(Saved entries)
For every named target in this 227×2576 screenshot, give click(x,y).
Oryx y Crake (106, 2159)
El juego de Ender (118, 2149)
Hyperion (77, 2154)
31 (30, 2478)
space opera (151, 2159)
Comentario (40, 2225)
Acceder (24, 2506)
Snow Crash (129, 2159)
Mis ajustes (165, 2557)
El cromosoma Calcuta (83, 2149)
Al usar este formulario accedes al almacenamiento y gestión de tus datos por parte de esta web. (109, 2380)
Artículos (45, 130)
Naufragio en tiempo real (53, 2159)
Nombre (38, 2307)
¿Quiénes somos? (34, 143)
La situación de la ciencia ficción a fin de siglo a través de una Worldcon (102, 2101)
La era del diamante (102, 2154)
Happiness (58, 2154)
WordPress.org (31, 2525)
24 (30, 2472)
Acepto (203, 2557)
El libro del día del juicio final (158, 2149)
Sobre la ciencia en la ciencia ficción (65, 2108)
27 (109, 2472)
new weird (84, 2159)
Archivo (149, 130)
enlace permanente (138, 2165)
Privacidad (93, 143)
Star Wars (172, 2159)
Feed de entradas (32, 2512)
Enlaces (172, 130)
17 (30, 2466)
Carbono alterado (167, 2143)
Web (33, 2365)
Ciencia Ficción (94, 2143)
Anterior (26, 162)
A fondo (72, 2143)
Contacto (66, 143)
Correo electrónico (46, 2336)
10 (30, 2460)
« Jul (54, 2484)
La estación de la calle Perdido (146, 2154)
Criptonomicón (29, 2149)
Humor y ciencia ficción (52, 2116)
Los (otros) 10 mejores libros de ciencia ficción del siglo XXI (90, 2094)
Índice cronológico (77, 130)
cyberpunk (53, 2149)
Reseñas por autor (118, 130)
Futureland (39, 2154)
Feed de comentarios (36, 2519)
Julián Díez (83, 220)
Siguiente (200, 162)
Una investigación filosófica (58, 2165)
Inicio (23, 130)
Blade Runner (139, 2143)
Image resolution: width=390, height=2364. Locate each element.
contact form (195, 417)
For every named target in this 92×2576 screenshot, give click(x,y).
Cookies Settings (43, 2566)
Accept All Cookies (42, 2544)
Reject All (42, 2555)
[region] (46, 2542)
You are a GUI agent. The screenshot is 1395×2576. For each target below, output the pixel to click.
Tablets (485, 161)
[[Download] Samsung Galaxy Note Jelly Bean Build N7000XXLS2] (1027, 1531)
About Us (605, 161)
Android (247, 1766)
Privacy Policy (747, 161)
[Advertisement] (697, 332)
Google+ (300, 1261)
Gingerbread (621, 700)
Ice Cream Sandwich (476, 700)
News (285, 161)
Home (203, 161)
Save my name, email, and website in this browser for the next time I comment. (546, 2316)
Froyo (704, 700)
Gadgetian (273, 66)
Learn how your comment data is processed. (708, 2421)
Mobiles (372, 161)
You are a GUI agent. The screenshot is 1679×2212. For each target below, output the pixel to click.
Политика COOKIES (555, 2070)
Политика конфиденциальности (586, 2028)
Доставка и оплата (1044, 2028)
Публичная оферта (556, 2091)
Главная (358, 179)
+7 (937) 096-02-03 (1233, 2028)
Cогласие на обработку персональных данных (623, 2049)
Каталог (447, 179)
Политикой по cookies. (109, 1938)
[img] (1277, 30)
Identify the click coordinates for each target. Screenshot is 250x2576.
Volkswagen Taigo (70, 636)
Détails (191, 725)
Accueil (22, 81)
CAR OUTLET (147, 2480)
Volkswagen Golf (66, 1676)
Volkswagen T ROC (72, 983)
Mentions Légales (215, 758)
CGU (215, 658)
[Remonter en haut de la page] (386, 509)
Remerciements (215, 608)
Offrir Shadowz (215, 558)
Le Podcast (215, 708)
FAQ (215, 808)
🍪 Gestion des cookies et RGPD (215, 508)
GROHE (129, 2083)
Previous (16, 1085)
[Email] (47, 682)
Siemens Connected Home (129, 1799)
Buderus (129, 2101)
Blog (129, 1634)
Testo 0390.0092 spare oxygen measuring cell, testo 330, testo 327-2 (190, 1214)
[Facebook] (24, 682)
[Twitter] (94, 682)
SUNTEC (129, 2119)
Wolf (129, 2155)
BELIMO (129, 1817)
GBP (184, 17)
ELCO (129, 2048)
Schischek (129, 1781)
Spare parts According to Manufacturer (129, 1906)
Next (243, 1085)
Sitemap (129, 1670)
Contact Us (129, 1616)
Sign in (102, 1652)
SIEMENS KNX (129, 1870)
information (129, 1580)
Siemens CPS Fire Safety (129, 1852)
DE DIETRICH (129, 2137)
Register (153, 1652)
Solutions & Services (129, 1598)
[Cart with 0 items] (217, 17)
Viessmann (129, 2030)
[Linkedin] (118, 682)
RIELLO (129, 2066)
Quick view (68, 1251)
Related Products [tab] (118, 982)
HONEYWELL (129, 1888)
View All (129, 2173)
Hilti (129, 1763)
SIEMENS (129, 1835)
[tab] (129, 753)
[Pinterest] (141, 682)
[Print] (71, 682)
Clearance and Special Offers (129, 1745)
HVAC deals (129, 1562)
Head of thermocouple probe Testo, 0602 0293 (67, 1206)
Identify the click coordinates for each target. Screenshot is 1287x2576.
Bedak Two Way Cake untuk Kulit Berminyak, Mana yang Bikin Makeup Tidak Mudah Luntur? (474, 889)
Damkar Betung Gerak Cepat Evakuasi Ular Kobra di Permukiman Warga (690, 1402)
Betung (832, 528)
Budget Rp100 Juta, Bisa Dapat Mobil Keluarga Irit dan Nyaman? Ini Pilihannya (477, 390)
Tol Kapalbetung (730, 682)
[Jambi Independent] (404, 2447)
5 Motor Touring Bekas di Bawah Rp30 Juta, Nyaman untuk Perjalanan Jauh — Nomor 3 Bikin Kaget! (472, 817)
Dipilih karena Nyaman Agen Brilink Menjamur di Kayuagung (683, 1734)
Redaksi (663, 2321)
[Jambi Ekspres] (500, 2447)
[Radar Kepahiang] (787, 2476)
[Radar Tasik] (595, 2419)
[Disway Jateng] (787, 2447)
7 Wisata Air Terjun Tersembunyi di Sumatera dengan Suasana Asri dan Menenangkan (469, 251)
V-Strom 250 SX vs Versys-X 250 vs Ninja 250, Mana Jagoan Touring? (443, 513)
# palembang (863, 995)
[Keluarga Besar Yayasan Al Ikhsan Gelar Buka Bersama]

### What is required
Could you copy every line from the records that has "Mana" in it?

### Reply to the exercise
Bedak Two Way Cake untuk Kulit Berminyak, Mana yang Bikin Makeup Tidak Mudah Luntur? (474, 889)
V-Strom 250 SX vs Versys-X 250 vs Ninja 250, Mana Jagoan Touring? (443, 513)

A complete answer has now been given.